What the task asks
Output everything from the line containing "You are a computer-use agent. The image" down to the end of the records below, copying each line exactly.
»»
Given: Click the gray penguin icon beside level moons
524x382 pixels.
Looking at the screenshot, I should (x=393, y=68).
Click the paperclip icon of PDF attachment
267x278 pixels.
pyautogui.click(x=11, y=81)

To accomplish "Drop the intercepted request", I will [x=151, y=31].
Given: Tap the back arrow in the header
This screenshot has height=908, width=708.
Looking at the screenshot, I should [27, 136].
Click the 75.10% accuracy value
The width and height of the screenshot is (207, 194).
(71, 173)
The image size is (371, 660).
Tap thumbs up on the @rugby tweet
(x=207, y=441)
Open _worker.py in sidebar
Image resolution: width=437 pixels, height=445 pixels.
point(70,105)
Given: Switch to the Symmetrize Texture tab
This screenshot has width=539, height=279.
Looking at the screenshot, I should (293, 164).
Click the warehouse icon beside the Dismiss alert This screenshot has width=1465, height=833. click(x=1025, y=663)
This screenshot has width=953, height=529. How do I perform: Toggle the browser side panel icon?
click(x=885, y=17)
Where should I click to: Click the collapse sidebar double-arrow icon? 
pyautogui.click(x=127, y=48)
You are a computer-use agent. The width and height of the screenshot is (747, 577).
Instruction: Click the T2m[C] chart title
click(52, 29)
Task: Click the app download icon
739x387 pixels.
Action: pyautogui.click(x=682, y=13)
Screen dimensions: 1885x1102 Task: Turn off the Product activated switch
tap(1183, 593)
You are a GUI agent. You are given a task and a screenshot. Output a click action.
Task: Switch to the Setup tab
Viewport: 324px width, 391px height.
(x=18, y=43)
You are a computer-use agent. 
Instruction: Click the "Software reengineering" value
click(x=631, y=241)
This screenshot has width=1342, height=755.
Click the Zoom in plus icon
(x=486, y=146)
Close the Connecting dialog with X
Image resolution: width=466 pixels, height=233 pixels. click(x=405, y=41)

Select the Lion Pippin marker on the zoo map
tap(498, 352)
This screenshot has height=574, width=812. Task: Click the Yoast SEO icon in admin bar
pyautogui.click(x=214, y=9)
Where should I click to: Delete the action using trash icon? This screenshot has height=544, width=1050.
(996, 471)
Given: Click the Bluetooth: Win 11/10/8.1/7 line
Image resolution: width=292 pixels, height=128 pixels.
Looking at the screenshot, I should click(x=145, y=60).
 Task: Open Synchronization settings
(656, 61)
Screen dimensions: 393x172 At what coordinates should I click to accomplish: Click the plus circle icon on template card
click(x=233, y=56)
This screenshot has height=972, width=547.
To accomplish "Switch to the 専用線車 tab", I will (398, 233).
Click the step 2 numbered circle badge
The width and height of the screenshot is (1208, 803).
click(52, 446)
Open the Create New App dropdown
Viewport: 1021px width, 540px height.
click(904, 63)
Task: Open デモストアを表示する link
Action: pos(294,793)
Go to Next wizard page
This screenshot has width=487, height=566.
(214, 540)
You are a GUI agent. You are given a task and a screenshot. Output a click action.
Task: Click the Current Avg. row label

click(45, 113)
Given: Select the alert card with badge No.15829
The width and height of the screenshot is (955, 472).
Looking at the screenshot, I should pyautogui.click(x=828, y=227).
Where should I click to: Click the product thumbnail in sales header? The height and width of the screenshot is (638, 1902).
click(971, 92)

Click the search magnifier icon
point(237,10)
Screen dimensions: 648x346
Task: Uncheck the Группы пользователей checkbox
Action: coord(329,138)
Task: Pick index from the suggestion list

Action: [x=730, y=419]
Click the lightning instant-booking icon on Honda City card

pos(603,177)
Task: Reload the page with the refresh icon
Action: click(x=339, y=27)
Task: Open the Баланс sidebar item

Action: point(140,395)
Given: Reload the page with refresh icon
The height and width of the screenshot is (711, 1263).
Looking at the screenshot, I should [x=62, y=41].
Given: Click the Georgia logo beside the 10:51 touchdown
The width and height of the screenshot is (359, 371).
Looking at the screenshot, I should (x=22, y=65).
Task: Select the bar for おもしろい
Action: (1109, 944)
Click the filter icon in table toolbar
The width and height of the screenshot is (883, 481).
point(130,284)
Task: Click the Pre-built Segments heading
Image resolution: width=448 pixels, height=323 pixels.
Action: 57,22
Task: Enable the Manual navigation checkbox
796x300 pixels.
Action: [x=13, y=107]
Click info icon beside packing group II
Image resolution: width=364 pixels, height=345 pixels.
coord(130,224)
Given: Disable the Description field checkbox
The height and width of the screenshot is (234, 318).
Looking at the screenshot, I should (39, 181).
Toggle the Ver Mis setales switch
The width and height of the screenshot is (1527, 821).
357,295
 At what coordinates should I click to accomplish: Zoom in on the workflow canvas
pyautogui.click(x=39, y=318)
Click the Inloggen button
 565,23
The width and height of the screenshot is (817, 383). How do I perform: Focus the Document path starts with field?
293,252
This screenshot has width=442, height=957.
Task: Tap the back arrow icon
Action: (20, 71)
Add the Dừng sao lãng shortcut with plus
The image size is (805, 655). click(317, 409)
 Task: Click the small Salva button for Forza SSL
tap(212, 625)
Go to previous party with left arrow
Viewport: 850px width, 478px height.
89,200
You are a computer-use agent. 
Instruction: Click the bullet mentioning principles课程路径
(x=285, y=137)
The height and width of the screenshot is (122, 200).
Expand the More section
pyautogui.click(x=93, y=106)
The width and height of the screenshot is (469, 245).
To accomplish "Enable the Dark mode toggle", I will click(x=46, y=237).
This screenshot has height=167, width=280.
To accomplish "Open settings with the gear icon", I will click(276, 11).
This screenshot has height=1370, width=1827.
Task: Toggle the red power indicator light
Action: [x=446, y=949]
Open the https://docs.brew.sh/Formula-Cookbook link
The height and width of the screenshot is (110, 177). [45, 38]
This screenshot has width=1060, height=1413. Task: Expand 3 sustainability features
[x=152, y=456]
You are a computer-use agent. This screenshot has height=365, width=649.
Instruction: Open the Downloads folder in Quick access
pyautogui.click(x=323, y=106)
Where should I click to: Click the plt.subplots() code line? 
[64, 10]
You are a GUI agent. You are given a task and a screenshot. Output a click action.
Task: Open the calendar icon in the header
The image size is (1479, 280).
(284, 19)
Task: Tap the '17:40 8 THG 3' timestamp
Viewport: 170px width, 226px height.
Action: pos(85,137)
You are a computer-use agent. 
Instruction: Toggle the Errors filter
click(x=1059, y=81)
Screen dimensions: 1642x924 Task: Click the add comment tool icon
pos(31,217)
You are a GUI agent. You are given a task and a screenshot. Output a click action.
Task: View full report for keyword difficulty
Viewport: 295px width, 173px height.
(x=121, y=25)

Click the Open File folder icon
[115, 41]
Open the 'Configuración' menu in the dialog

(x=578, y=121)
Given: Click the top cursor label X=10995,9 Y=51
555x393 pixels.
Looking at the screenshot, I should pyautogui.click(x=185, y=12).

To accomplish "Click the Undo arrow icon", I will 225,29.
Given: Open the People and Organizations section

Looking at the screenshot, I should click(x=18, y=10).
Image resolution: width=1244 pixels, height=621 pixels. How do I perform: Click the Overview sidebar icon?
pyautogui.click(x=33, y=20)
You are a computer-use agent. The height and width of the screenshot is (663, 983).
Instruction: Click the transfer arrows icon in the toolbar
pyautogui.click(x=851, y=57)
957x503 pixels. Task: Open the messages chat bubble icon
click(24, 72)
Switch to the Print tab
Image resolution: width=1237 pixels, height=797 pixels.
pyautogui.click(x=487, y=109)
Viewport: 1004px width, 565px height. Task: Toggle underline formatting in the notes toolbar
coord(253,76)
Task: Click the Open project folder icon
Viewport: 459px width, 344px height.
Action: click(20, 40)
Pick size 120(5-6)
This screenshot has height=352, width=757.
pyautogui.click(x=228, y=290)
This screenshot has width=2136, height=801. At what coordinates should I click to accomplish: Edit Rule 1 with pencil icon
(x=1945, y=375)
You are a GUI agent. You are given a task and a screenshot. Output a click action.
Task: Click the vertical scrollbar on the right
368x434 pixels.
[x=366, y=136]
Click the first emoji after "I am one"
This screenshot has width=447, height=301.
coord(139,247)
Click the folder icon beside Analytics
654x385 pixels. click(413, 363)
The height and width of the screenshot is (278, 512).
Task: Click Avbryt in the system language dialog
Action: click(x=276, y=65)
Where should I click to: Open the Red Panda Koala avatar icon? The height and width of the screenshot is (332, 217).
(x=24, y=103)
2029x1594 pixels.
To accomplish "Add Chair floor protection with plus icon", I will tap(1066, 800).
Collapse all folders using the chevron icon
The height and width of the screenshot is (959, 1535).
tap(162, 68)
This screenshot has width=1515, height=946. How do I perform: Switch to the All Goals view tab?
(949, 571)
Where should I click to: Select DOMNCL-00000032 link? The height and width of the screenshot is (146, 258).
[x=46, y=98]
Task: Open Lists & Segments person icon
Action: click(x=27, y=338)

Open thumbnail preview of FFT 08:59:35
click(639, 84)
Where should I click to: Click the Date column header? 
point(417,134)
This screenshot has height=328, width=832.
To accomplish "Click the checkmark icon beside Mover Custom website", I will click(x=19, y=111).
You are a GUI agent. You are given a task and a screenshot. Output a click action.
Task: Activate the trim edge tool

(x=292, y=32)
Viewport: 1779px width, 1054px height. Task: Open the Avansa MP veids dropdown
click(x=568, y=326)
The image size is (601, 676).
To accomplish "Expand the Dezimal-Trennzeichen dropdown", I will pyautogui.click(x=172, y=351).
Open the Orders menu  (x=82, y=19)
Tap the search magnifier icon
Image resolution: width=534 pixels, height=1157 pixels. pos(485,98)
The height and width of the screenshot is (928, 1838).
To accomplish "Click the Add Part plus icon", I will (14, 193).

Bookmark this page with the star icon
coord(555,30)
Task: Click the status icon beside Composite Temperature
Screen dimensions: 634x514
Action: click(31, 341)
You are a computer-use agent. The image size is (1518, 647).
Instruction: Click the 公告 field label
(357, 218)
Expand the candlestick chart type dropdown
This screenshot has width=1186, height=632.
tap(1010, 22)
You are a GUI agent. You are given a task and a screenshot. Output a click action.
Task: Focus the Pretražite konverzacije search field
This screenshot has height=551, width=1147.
««
Answer to this problem
You are a computer-use agent. The image size is (1518, 647).
Instruction: Click the 公告 field label
(357, 218)
Expand the candlestick chart type dropdown
This screenshot has width=1186, height=632.
tap(1010, 22)
You are a GUI agent. You are given a task and a screenshot. Output a click action.
Task: Focus the Pretražite konverzacije search field
This screenshot has height=551, width=1147.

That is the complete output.